== What is asked ==
1. List every company or organization named in the robocar safety text.
2. Reproduce the robocar safety text from "Before the AV" up to and including "confronts that demon.".

== Text block ==
_ _ _ _ _

Accidents will happen, but agreed-upon standards could go a long way toward building regulator and consumer confidence in robocars.

eetimes.com, Jan. 02, 2020 – 

Robocars will not be accident-free.

For regulators who harbor hopes of fostering a future of autonomous vehicles (AVs), this is a political reality that's likely to haunt them. For the public, it's a psychologically untenable prospect, especially if a robocar happens to flatten a loved one.

From a technological standpoint, though, this inevitability is the starting point for engineers who want to develop safer AVs.

"The safest human driver in the world is the one who never drives," said Jack Weast, Intel's senior principal engineer and Mobileye's vice president for autonomous vehicle standards. He delivered the quip in a tutorial video explaining what the company's Responsibility-Sensitive Safety (RSS) entails.

"[Weast] is right," Ian Riches, vice president for the global automotive practice at Strategy Analytics, told EE Times. "The only truly safe vehicle is stationary."

So, if we hope to see commercially available AVs that will actually run on public roads, what must happen?

Before the AV ecosystem can answer that question, it must open a long-overdue dialog on another: Who's to blame when a robocar kills a human? 2020 will be the year the industry at last confronts that demon.

On one hand, AV technology suppliers love to cite such figures as the "1.35 million annual road traffic deaths" reported by the World Health Organization (WHO) when they pitch their highly automated technologies as the ultimate solution to road safety. Eager to paint a rosy picture of zero-collision future, they use the stats to explain why the society needs AVs.

_ _ _ _ _

== Raw records ==

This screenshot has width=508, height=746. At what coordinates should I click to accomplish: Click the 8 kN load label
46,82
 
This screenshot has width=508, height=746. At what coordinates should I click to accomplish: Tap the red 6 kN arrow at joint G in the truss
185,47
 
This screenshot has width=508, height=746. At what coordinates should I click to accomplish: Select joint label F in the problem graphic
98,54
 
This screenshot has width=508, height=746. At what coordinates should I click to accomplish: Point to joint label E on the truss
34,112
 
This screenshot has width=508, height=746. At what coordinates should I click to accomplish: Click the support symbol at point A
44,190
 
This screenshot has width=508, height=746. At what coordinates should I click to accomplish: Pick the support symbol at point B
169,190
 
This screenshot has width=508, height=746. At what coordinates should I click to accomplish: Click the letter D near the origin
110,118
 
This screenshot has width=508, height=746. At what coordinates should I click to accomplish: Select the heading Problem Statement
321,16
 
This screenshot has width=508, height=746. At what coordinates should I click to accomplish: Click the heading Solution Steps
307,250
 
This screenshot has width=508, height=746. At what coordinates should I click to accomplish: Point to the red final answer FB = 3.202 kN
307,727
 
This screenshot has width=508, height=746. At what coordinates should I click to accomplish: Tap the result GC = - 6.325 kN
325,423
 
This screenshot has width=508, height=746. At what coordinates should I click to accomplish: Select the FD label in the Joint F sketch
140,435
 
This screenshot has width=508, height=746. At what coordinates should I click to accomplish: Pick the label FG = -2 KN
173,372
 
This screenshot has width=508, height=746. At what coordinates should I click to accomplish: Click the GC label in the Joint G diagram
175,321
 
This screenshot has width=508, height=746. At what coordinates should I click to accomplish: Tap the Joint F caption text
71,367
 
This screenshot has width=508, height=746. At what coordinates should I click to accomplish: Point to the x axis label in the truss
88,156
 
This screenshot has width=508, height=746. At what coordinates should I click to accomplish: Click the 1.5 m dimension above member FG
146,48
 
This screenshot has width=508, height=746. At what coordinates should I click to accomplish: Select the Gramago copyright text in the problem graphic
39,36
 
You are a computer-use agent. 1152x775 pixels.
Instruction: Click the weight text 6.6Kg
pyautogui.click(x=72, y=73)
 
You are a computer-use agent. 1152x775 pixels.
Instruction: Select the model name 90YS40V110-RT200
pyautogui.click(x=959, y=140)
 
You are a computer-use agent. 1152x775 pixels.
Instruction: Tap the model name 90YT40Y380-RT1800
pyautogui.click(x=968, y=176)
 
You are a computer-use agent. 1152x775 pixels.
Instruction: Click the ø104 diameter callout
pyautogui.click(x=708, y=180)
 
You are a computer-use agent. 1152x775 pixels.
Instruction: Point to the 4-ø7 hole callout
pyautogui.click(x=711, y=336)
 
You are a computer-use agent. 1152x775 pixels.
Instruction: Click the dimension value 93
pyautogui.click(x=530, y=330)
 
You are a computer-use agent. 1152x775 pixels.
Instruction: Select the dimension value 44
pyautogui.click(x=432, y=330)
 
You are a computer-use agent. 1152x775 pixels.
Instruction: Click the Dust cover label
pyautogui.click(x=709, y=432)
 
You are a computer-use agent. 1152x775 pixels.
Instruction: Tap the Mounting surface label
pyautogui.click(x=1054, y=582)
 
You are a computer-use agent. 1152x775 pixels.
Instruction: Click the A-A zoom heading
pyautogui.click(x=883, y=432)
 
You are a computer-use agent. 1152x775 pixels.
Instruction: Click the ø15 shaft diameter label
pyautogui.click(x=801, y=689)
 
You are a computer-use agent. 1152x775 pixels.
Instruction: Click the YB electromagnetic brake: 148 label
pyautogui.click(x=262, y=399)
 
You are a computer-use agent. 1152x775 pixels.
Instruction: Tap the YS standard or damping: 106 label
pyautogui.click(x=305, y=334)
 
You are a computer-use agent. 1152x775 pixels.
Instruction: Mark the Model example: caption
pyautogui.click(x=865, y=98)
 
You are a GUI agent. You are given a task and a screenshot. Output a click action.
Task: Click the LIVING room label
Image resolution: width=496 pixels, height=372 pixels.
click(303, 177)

_ _ _ _ _

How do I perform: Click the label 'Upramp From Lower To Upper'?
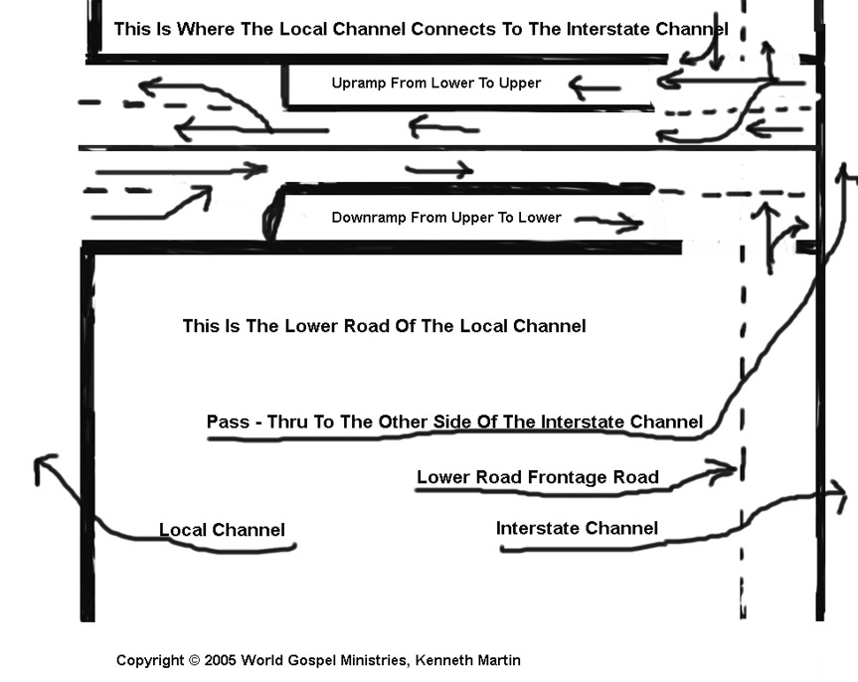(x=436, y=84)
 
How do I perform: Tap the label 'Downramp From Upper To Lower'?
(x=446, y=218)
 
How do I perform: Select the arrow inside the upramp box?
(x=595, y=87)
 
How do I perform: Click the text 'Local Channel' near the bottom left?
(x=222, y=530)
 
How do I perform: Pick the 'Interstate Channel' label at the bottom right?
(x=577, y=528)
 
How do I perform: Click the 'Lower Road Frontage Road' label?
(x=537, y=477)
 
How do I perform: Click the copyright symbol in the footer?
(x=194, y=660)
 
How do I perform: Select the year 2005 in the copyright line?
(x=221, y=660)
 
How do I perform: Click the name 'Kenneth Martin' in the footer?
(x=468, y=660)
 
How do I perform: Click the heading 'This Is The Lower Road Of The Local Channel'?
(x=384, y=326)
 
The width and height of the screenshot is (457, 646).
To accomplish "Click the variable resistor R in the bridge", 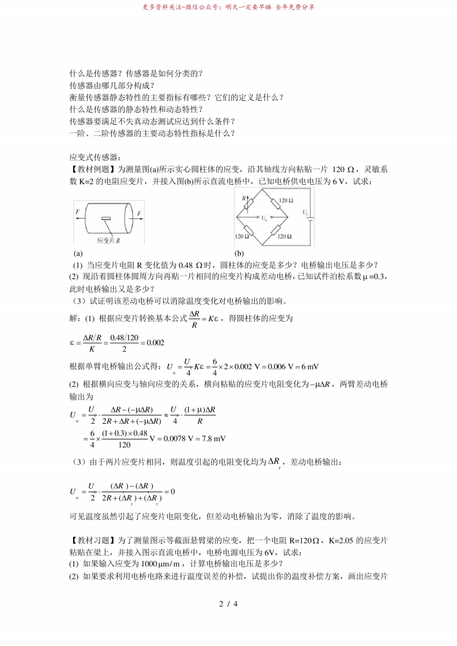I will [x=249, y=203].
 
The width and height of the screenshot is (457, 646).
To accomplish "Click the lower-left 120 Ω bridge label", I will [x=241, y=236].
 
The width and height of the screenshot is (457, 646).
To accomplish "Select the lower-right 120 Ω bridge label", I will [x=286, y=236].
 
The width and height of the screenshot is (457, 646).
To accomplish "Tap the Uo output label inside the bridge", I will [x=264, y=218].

_ _ _ _ _

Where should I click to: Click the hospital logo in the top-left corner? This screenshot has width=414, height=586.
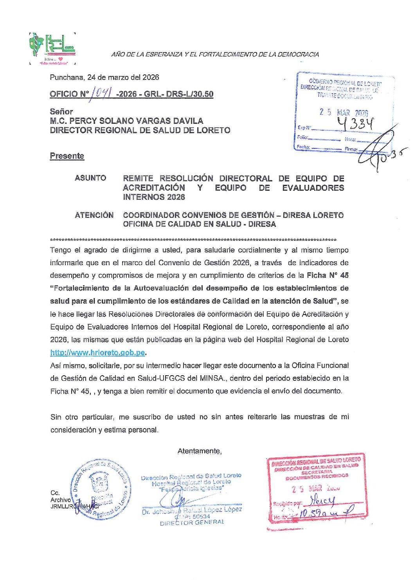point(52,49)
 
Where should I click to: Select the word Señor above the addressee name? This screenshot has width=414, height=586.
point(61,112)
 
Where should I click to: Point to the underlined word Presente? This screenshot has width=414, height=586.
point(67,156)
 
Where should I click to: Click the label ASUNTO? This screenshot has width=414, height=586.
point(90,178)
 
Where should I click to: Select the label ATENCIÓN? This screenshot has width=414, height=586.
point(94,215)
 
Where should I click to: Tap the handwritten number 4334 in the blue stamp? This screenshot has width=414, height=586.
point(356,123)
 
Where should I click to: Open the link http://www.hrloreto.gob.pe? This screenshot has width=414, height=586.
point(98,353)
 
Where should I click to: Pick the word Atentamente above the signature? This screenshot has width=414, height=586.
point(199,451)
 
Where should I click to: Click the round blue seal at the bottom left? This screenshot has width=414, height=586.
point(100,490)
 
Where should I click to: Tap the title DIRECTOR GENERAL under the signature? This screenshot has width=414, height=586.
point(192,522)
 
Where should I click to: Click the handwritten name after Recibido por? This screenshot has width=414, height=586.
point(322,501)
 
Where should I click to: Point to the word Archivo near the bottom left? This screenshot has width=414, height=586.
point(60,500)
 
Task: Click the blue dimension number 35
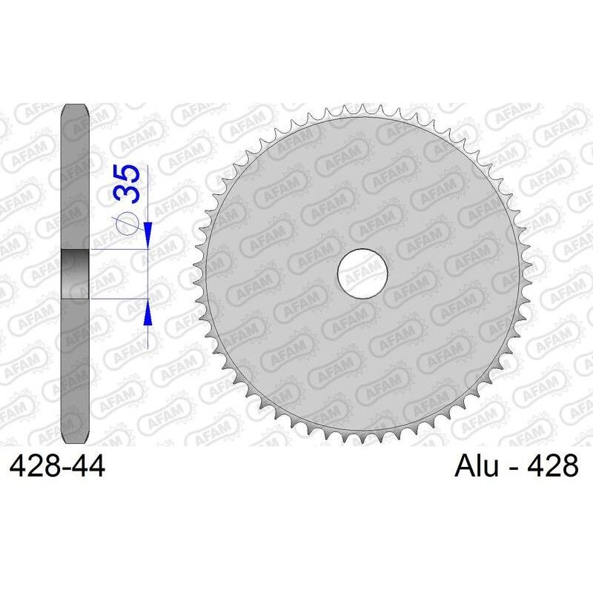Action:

_ _ _ _ _

== Responses for each task ==
1. Intel, Mobileye, Strategy Analytics, EE Times, World Health Organization (WHO)

2.
Before the AV ecosystem can answer that question, it must open a long-overdue dialog on another: Who's to blame when a robocar kills a human? 2020 will be the year the industry at last confronts that demon.